The Absolute Best Wood Chips For Grilling Pork

Even though you're tossing meat onto a blazing inferno in a primeval manner, grilling pork is a deceptively delicate business. You have to stoke the embers until they're at the right temperature and cook the meat to a minimum of 145 degrees for safety. You have to consider humidity and sunlight and choose the size of the wood you want to grill with (chips, chunks, or logs). But before all that, you have to pick the right type of wood.
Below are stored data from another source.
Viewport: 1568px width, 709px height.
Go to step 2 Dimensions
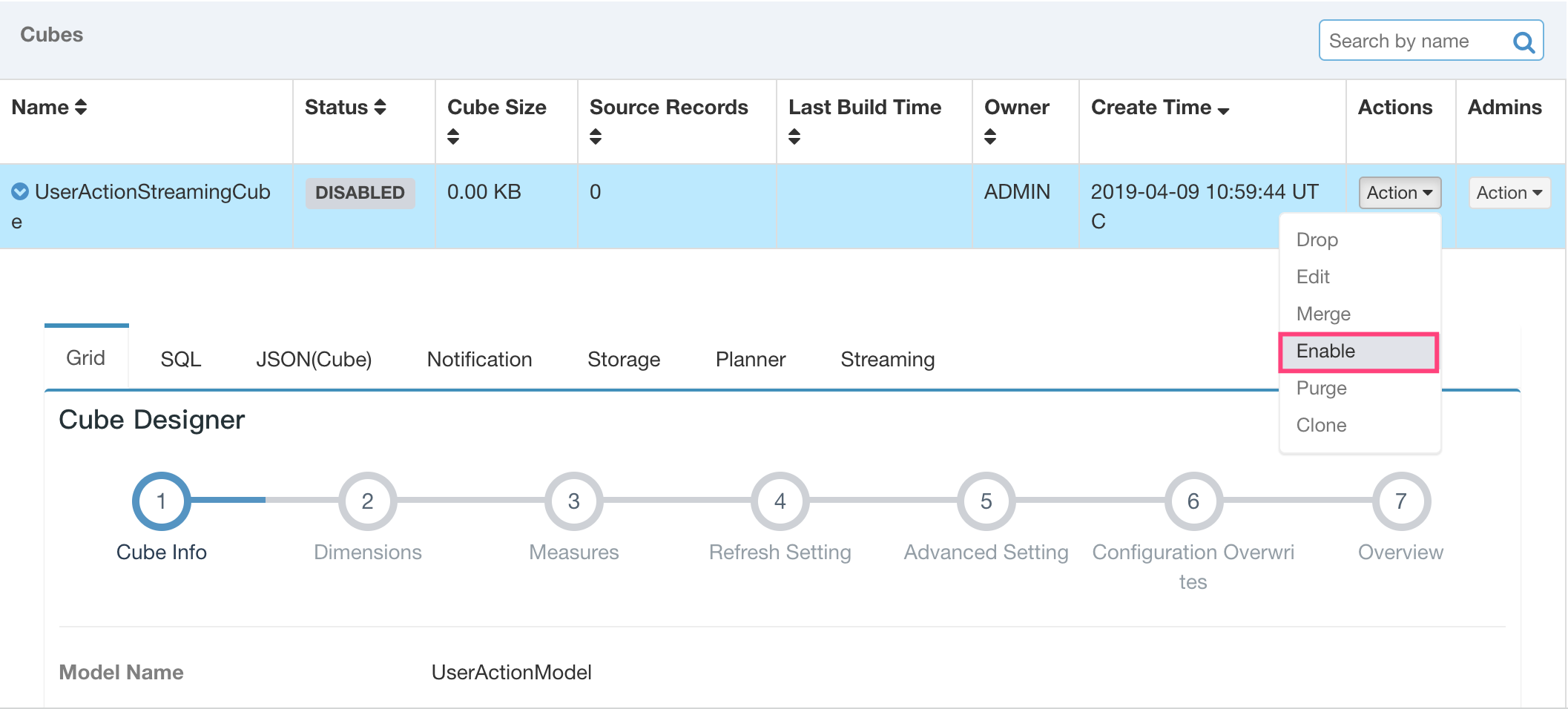pyautogui.click(x=367, y=501)
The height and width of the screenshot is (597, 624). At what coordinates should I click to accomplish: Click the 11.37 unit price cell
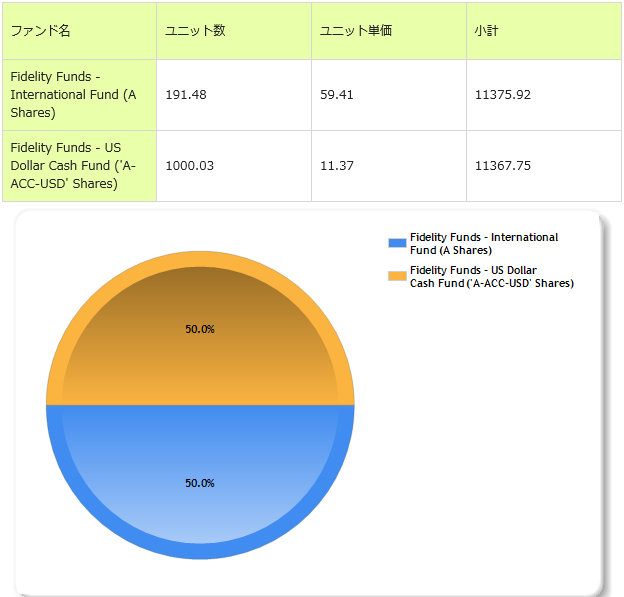pyautogui.click(x=337, y=165)
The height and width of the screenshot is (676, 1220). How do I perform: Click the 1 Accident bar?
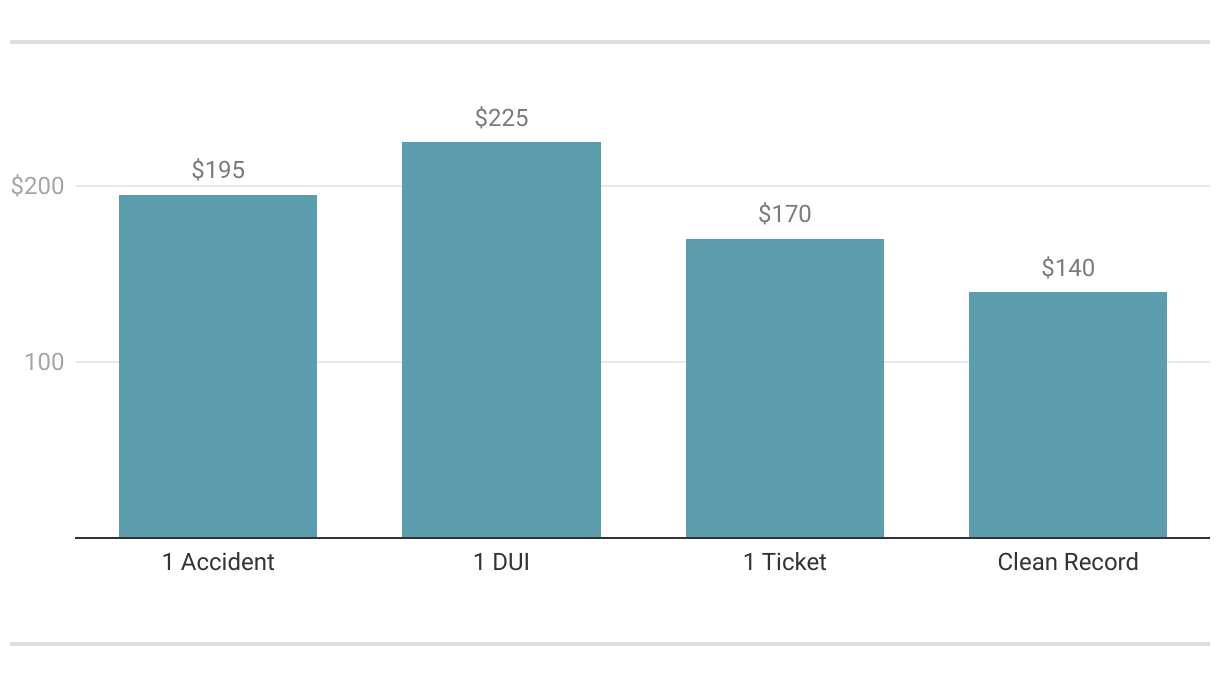pyautogui.click(x=218, y=366)
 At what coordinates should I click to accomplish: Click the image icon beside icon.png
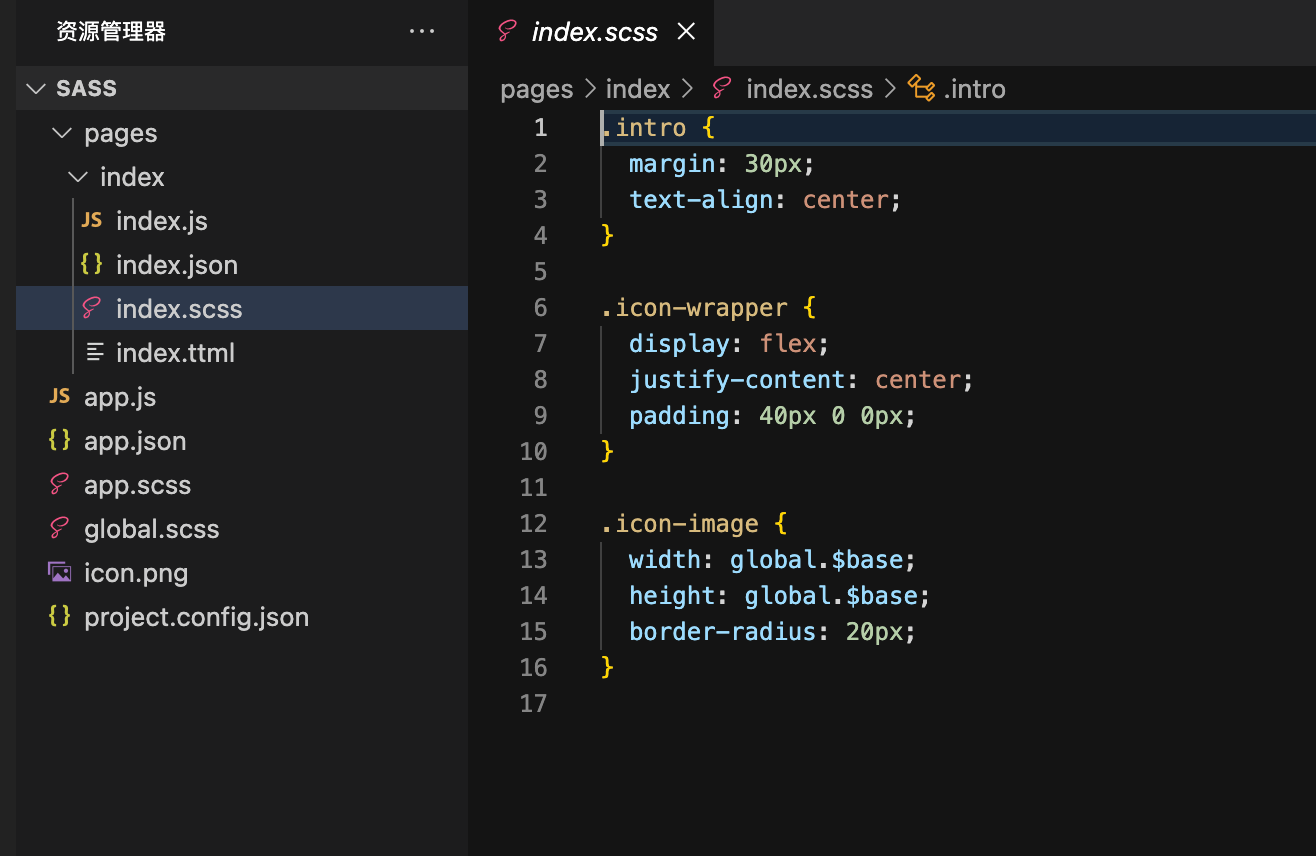click(60, 573)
While most of those choices will be either correct or incorrect for the circumstances or desired outcome, the type of wood you burn is much more subjective. So Daily Meal turned to Brazilian Grill Master Silvio Correa to get some grilling insight. Wood will impart its flavor in the grilled pork, and often the wood choice relies primarily on taste — but there are still some woods that will be better suited to certain foods. Pork occupies a protein middle ground, in some sense; it isn't as mild and delicate as chicken or fish, nor is it as robust as beef. So, to get the flavors just right, fruitwoods are the way to go. As Correa explained, "Applewood and cherrywood chips are great for grilling pork."
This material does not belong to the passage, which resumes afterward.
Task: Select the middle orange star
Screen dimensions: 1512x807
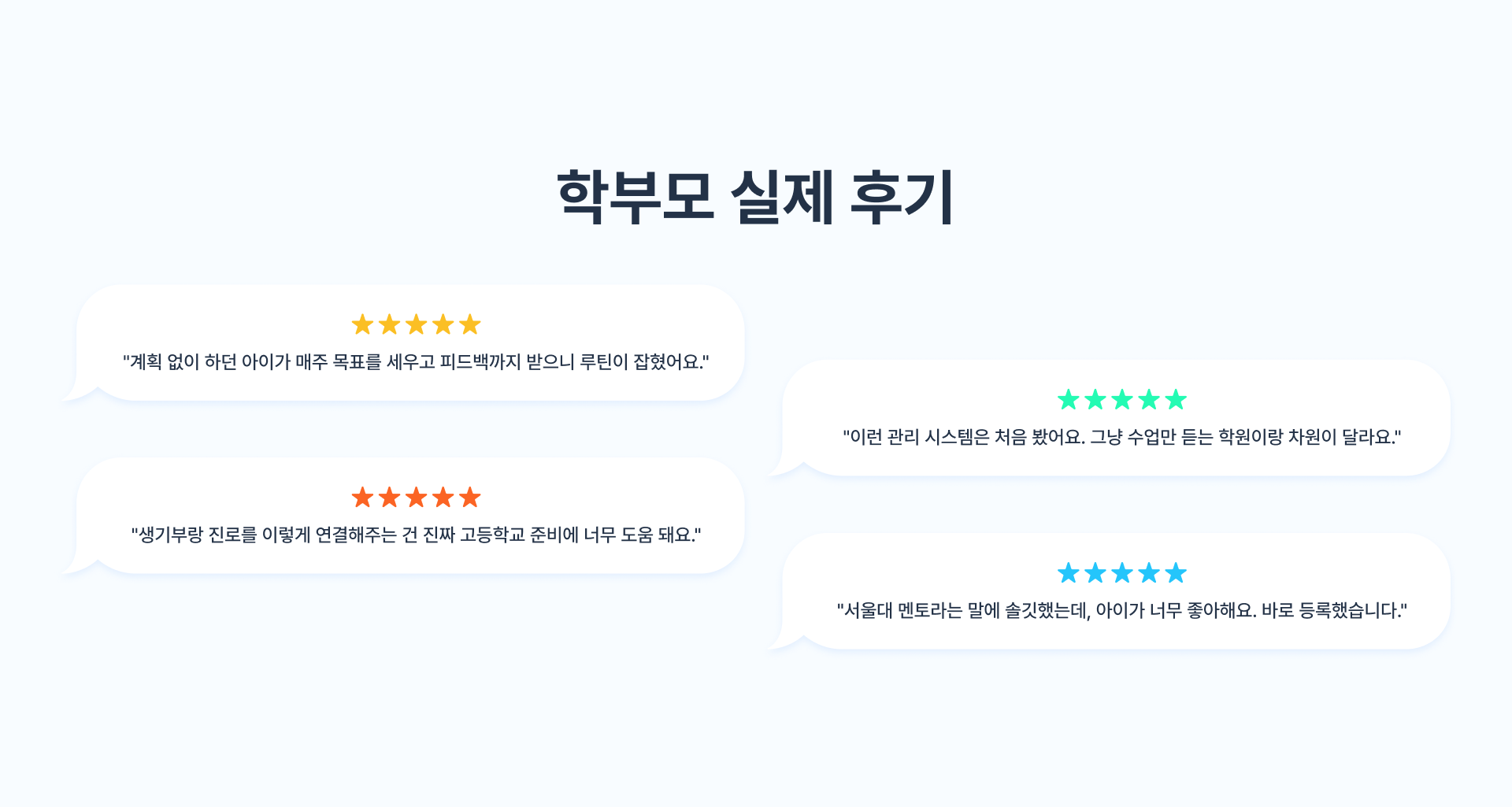Action: (x=416, y=498)
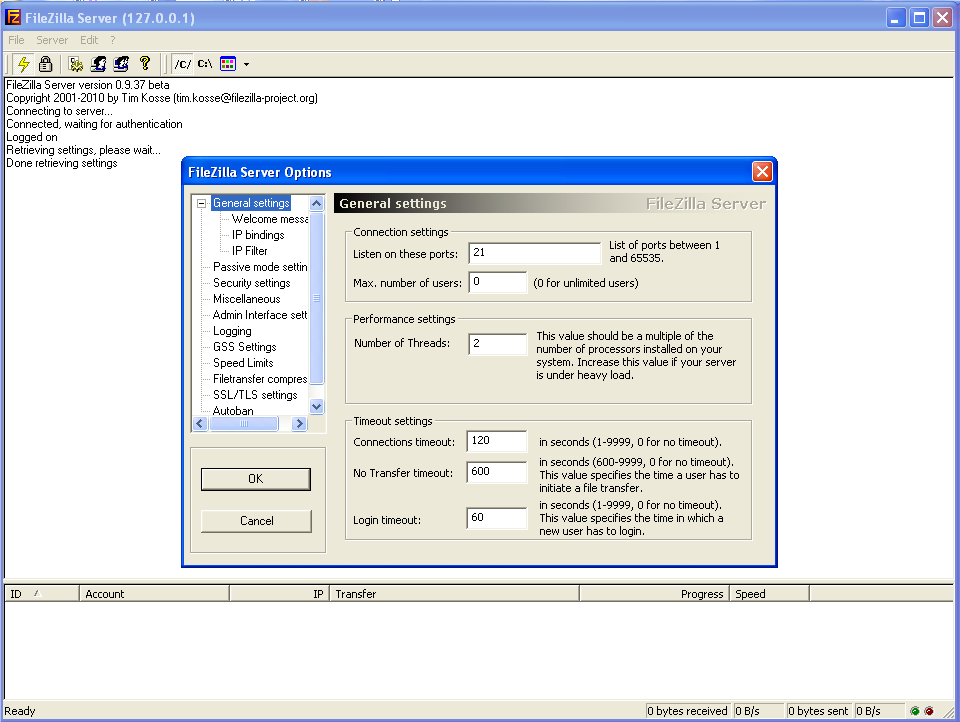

Flavor from the fruitwoods of your labor

As an arboreal classification, fruitwoods cover everything from peach to pecan and maple to orange. However, applewood and cherrywood tend to match pork's flavor profile in a particularly delicious way and enhance the taste that's already there instead of overwhelming it. "Applewood gives a sweet, fruity flavor that goes well with pork's natural sweetness," Silvio Correa says, "while cherrywood adds a touch of tartness and sweetness."

Compared with hardwoods commonly used for grilling (e.g. mesquite, hickory, or oak), applewood and cherrywood are mild and light. Their sweet flavor is delicious but often won't stand up to proteins with a stronger flavor, like beef or brisket. When used for pork, though, they're complementary, and according to Correa, the flavors in applewood and cherrywood make "pork chops, ribs, or tenderloin even tastier." And if you've got even more grilling in your future, applewood and cherrywood are also great wood choices for chicken, fish, or even desserts and cheeses.

Just some tips for when the wood chips are down

Now that you've got the grill-master-approved fruitwood for unbeatable pork flavor, there are a few other factors to consider before you cook — like whether wood chips or wood chunks are the way to go if you're grilling meat. Wood chips are a great choice for shorter cooking times because they burn quickly and might need to be added more than once during grilling. Wood chunks will give you more time if you're planning a longer or slower cycle. Logs will probably need a larger grill, require a hotter temperature to burn correctly, and can be harder to control during cooking.

On the grill, pork will only take around 20 minutes to reach a safe temperature, so quick-burning wood chips are a convenient choice. And you can use them right away — because there's no need to soak them beforehand. Some grilling enthusiasts might let out a scandalized gasp at that pronouncement because there's still a lot of debate around it, but soaking wood chips for grilling isn't as useful as once thought. The water doesn't fully permeate the wood, even when soaked for a long time, so any moisture will be on the surface and dissipate before cooking starts. So ditch the water and light the chips — you'll be serving up sweet, fruity pork in no time.